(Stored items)
######
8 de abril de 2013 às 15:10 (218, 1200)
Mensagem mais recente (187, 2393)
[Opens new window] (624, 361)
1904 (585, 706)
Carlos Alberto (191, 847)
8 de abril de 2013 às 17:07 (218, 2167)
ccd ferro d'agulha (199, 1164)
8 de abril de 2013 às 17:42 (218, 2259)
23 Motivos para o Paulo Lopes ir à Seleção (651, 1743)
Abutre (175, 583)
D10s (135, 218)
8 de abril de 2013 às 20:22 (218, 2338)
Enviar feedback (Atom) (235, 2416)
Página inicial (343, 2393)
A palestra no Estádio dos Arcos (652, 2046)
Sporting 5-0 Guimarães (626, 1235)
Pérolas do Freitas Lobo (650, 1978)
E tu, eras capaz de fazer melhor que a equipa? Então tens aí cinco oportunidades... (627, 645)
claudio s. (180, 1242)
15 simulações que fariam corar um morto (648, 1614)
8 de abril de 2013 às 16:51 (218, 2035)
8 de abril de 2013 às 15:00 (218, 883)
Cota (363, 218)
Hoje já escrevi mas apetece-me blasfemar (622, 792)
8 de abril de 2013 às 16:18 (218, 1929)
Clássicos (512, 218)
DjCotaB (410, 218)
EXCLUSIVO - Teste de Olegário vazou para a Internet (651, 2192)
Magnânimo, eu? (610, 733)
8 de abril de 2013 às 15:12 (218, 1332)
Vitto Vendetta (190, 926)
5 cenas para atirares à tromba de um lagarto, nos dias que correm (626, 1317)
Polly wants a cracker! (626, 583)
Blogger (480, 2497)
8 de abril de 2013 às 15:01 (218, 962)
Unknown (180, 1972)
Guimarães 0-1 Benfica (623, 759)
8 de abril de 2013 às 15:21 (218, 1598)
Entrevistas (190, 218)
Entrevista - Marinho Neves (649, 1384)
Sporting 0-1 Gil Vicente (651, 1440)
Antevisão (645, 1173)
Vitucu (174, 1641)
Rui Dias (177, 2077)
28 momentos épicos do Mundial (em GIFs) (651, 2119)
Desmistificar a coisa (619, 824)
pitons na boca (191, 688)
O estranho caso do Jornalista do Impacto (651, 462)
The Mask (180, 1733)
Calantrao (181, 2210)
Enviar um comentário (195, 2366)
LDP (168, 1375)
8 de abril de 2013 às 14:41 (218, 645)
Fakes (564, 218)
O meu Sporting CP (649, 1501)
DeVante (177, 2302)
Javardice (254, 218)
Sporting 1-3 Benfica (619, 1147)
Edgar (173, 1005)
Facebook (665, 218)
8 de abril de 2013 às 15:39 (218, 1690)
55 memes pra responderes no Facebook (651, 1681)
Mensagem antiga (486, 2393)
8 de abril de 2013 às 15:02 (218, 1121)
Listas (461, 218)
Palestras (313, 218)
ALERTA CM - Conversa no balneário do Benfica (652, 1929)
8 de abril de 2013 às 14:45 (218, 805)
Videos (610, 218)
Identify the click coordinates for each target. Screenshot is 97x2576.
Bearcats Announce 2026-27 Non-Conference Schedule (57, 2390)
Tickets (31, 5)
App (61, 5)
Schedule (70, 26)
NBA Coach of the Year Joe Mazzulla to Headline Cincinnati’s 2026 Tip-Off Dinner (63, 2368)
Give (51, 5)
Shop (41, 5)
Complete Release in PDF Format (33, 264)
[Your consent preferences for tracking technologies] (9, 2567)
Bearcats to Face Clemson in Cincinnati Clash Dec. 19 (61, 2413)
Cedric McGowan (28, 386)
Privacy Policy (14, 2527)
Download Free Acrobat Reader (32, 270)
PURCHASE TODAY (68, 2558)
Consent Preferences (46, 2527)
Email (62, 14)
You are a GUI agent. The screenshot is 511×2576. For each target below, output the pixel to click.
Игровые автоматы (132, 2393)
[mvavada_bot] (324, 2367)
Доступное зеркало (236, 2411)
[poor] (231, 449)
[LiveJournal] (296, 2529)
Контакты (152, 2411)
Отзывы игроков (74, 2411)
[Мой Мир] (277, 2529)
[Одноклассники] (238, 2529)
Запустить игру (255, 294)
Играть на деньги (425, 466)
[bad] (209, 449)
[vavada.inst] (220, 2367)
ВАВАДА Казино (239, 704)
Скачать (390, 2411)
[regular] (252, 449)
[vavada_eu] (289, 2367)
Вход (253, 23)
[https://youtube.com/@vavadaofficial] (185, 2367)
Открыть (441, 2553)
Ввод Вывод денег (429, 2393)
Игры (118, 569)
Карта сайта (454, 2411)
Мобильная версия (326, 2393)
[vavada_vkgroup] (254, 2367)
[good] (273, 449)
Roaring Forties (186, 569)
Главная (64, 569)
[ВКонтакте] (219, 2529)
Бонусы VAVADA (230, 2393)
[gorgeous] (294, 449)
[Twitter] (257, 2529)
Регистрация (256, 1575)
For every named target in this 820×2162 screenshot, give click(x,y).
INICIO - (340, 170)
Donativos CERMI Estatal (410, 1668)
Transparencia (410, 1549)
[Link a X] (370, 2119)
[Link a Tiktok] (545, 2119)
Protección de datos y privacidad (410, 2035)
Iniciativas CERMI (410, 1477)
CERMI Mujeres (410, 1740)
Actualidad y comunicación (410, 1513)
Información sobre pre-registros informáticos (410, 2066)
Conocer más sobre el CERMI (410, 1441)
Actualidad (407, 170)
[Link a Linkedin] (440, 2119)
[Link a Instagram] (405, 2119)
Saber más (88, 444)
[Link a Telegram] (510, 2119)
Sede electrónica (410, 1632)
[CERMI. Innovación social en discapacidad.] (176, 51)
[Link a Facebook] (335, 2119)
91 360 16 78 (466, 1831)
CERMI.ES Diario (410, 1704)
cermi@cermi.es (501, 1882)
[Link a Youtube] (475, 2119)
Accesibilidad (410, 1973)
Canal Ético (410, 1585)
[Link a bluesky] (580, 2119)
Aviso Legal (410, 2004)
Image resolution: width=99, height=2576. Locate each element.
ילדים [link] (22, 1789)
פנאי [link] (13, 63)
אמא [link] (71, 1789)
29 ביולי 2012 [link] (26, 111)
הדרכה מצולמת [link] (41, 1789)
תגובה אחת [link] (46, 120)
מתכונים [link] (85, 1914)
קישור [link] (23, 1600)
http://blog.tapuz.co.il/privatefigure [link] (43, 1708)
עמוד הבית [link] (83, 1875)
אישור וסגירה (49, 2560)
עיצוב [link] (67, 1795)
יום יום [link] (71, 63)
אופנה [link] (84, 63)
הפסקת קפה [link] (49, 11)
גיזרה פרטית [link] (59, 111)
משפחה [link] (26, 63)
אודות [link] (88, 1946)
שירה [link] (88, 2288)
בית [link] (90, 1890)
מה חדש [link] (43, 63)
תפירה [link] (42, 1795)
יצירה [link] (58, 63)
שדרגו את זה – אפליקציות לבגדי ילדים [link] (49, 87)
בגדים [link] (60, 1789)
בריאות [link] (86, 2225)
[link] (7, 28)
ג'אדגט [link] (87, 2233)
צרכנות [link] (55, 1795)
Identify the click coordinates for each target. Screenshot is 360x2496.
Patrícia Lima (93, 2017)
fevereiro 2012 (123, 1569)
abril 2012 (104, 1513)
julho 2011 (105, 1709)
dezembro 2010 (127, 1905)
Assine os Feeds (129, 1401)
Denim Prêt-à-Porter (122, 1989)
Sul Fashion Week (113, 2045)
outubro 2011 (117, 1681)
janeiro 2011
######
### Task to carry out
When you output the entries, keep every line exactly as it appears above.

### Answer to this problem
8 de abril de 2013 às 15:10 (218, 1200)
Mensagem mais recente (187, 2393)
[Opens new window] (624, 361)
1904 (585, 706)
Carlos Alberto (191, 847)
8 de abril de 2013 às 17:07 (218, 2167)
ccd ferro d'agulha (199, 1164)
8 de abril de 2013 às 17:42 (218, 2259)
23 Motivos para o Paulo Lopes ir à Seleção (651, 1743)
Abutre (175, 583)
D10s (135, 218)
8 de abril de 2013 às 20:22 (218, 2338)
Enviar feedback (Atom) (235, 2416)
Página inicial (343, 2393)
A palestra no Estádio dos Arcos (652, 2046)
Sporting 5-0 Guimarães (626, 1235)
Pérolas do Freitas Lobo (650, 1978)
E tu, eras capaz de fazer melhor que a equipa? Então tens aí cinco oportunidades... (627, 645)
claudio s. (180, 1242)
15 simulações que fariam corar um morto (648, 1614)
8 de abril de 2013 às 16:51 (218, 2035)
8 de abril de 2013 às 15:00 (218, 883)
Cota (363, 218)
Hoje já escrevi mas apetece-me blasfemar (622, 792)
8 de abril de 2013 às 16:18 (218, 1929)
Clássicos (512, 218)
DjCotaB (410, 218)
EXCLUSIVO - Teste de Olegário vazou para a Internet (651, 2192)
Magnânimo, eu? (610, 733)
8 de abril de 2013 às 15:12 (218, 1332)
Vitto Vendetta (190, 926)
5 cenas para atirares à tromba de um lagarto, nos dias que correm (626, 1317)
Polly wants a cracker! (626, 583)
Blogger (480, 2497)
8 de abril de 2013 às 15:01 (218, 962)
Unknown (180, 1972)
Guimarães 0-1 Benfica (623, 759)
8 de abril de 2013 às 15:21 (218, 1598)
Entrevistas (190, 218)
Entrevista - Marinho Neves (649, 1384)
Sporting 0-1 Gil Vicente (651, 1440)
Antevisão (645, 1173)
Vitucu (174, 1641)
Rui Dias (177, 2077)
28 momentos épicos do Mundial (em GIFs) (651, 2119)
Desmistificar a coisa (619, 824)
pitons na boca (191, 688)
O estranho caso do Jornalista do Impacto (651, 462)
The Mask (180, 1733)
Calantrao (181, 2210)
Enviar um comentário (195, 2366)
LDP (168, 1375)
8 de abril de 2013 às 14:41 (218, 645)
Fakes (564, 218)
O meu Sporting CP (649, 1501)
DeVante (177, 2302)
Javardice (254, 218)
Sporting 1-3 Benfica (619, 1147)
Edgar (173, 1005)
Facebook (665, 218)
8 de abril de 2013 às 15:39 (218, 1690)
55 memes pra responderes no Facebook (651, 1681)
Mensagem antiga (486, 2393)
8 de abril de 2013 às 15:02 (218, 1121)
Listas (461, 218)
Palestras (313, 218)
ALERTA CM - Conversa no balneário do Benfica (652, 1929)
8 de abril de 2013 às 14:45 (218, 805)
Videos (610, 218)
Identify the click coordinates for each target. Screenshot is 97x2576.
Bearcats Announce 2026-27 Non-Conference Schedule (57, 2390)
Tickets (31, 5)
App (61, 5)
Schedule (70, 26)
NBA Coach of the Year Joe Mazzulla to Headline Cincinnati’s 2026 Tip-Off Dinner (63, 2368)
Give (51, 5)
Shop (41, 5)
Complete Release in PDF Format (33, 264)
[Your consent preferences for tracking technologies] (9, 2567)
Bearcats to Face Clemson in Cincinnati Clash Dec. 19 (61, 2413)
Cedric McGowan (28, 386)
Privacy Policy (14, 2527)
Download Free Acrobat Reader (32, 270)
PURCHASE TODAY (68, 2558)
Consent Preferences (46, 2527)
Email (62, 14)
You are a GUI agent. The screenshot is 511×2576. For each target below, output the pixel to click.
Игровые автоматы (132, 2393)
[mvavada_bot] (324, 2367)
Доступное зеркало (236, 2411)
[poor] (231, 449)
[LiveJournal] (296, 2529)
Контакты (152, 2411)
Отзывы игроков (74, 2411)
[Мой Мир] (277, 2529)
[Одноклассники] (238, 2529)
Запустить игру (255, 294)
Играть на деньги (425, 466)
[bad] (209, 449)
[vavada.inst] (220, 2367)
ВАВАДА Казино (239, 704)
Скачать (390, 2411)
[regular] (252, 449)
[vavada_eu] (289, 2367)
Вход (253, 23)
[https://youtube.com/@vavadaofficial] (185, 2367)
Открыть (441, 2553)
Ввод Вывод денег (429, 2393)
Игры (118, 569)
Карта сайта (454, 2411)
Мобильная версия (326, 2393)
[vavada_vkgroup] (254, 2367)
[good] (273, 449)
Roaring Forties (186, 569)
Главная (64, 569)
[ВКонтакте] (219, 2529)
Бонусы VAVADA (230, 2393)
[gorgeous] (294, 449)
[Twitter] (257, 2529)
Регистрация (256, 1575)
For every named target in this 820×2162 screenshot, give click(x,y).
INICIO - (340, 170)
Donativos CERMI Estatal (410, 1668)
Transparencia (410, 1549)
[Link a X] (370, 2119)
[Link a Tiktok] (545, 2119)
Protección de datos y privacidad (410, 2035)
Iniciativas CERMI (410, 1477)
CERMI Mujeres (410, 1740)
Actualidad y comunicación (410, 1513)
Información sobre pre-registros informáticos (410, 2066)
Conocer más sobre el CERMI (410, 1441)
Actualidad (407, 170)
[Link a Linkedin] (440, 2119)
[Link a Instagram] (405, 2119)
Saber más (88, 444)
[Link a Telegram] (510, 2119)
Sede electrónica (410, 1632)
[CERMI. Innovación social en discapacidad.] (176, 51)
[Link a Facebook] (335, 2119)
91 360 16 78 (466, 1831)
CERMI.ES Diario (410, 1704)
cermi@cermi.es (501, 1882)
[Link a Youtube] (475, 2119)
Accesibilidad (410, 1973)
Canal Ético (410, 1585)
[Link a bluesky] (580, 2119)
Aviso Legal (410, 2004)
Image resolution: width=99, height=2576. Locate each element.
ילדים [link] (22, 1789)
פנאי [link] (13, 63)
אמא [link] (71, 1789)
29 ביולי 2012 [link] (26, 111)
הדרכה מצולמת [link] (41, 1789)
תגובה אחת [link] (46, 120)
מתכונים [link] (85, 1914)
קישור [link] (23, 1600)
http://blog.tapuz.co.il/privatefigure [link] (43, 1708)
עמוד הבית [link] (83, 1875)
אישור וסגירה (49, 2560)
עיצוב [link] (67, 1795)
יום יום [link] (71, 63)
אופנה [link] (84, 63)
הפסקת קפה [link] (49, 11)
גיזרה פרטית [link] (59, 111)
משפחה [link] (26, 63)
אודות [link] (88, 1946)
שירה [link] (88, 2288)
בית [link] (90, 1890)
מה חדש [link] (43, 63)
תפירה [link] (42, 1795)
יצירה [link] (58, 63)
שדרגו את זה – אפליקציות לבגדי ילדים [link] (49, 87)
בגדים [link] (60, 1789)
בריאות [link] (86, 2225)
[link] (7, 28)
ג'אדגט [link] (87, 2233)
צרכנות [link] (55, 1795)
Identify the click coordinates for each target. Screenshot is 360x2496.
Patrícia Lima (93, 2017)
fevereiro 2012 (123, 1569)
abril 2012 (104, 1513)
julho 2011 (105, 1709)
dezembro 2010 (127, 1905)
Assine os Feeds (129, 1401)
Denim Prêt-à-Porter (122, 1989)
Sul Fashion Week (113, 2045)
outubro 2011 (117, 1681)
janeiro 2011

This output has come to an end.